Stillbirths occur in 1 in every 160 United States deliveries. The experience is a devastating one for the women and for their families and still, no one really understands why stillbirths happen. The American College of Obstetricians and Gynecologists (ACOG) hopes to work toward reducing the number of stillbirths by gaining a greater understanding of stillbirth—why it happens, and who’s at risk.
To that end, ACOG issued a set of guidelines on clinical management for stillbirths. The guidelines are a review of all that is known about stillbirth and emphasizes that doctors must be vigilant to gather data on such events. The March 2009 issue of Obstetrics & Gynecology contains the published guidelines.
Grim Picture?
Stillbirth is still all too common a tragedy and is defined as fetal death occurring at 20 weeks or more into a pregnancy. Earlier fetal deaths are considered to be miscarriages. An approximate 25,000 stillbirths are reported each year, representing 60% of all perinatal deaths in the United States. But the picture is not quite a grim as it sounds.
There has been a decrease in stillbirths over the last several years and this suggests doctors are closer to an understanding of the causes and risk factors for the catastrophe of stillbirth. In 2004, for instance, the U.S. stillbirth rate was 6.2 for every 1,000 births. This was down from 6.4 for every 1,000 in the year 2002. The rate for early stillbirth, at between 20-27 weeks of pregnancy, has remained somewhat stable since 1990 at the approximate rate of 3.2 for every 1,000 births, while late stillbirths, from 28 weeks gestation or more, has gone down from 4.3 to 3.1 in every 1,000 births.
Risk Factors
There are four common risk factors for stillbirth: no previous births, obesity, advanced maternal age, and non Hispanic black race. Black women are at the greatest risk for stillbirth with the rate at 11.25 in 1,000 births as compared with all other races that have rates of fewer than 6 in every 1,000 births. The high rate of stillbirth seen in black women seems to bear no linkage to the level of prenatal care received. Experts instead attribute this disparity to the higher rates of hypertension, diabetes, premature rupture of the membranes and placental abruption in black females.

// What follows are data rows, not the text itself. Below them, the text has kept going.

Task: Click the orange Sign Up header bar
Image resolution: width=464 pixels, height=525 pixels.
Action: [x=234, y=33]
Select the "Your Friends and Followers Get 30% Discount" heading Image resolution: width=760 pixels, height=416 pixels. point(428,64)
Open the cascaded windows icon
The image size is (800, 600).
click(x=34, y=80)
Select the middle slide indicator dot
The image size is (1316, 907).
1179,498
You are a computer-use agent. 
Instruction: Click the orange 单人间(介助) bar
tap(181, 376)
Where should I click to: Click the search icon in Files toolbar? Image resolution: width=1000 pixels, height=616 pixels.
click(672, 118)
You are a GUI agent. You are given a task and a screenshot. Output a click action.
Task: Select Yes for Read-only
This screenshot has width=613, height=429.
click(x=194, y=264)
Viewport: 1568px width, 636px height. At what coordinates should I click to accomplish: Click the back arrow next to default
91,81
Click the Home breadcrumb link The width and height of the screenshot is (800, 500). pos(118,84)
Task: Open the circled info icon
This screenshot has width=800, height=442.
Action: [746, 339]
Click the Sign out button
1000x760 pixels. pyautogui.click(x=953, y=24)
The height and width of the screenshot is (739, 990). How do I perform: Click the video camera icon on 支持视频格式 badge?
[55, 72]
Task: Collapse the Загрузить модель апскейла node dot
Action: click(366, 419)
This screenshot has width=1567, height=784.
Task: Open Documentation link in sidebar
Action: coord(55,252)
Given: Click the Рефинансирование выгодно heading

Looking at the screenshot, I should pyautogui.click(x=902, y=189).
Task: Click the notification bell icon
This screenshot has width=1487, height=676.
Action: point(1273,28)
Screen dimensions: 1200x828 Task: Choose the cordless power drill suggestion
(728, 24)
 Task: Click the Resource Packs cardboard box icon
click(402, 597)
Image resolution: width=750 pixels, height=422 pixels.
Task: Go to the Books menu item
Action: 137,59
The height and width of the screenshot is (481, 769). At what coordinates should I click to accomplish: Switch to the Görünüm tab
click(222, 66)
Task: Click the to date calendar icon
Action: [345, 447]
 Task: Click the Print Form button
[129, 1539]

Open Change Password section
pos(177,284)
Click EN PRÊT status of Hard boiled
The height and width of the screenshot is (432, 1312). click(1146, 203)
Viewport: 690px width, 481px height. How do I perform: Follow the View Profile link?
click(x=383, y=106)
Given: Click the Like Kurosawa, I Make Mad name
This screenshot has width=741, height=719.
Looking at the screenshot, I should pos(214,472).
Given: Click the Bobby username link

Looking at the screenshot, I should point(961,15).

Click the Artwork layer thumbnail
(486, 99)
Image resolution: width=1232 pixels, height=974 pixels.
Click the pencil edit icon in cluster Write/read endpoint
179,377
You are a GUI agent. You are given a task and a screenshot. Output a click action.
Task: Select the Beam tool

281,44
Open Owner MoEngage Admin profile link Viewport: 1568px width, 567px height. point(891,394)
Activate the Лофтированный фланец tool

Diabetes and hypertension are medical conditions that are often found to coexist with pregnancy and both of these conditions are known risk factors for stillbirth. Diabetes appears to increase the risk for stillbirth by double to five times the normal risk. Obesity is known to be a risk factor for both miscarriage and stillbirth. In those women with a body mass index (BMI) of 30-39.9, the rate of stillbirth goes up to 8 in every 1,000 births. In women with a BMI of greater than 40, the rate shoots up to 11 in every 1,000 births.
Another risk factor for stillbirths is multiple pregnancies. A pregnancy consisting of two fetuses or more has a rate of stillbirth four times greater than that of a single fetus pregnancy. Women aged 35 and up are also at greater risk for stillbirth and those having a first baby have a greater risk than those women who have already born at least one child.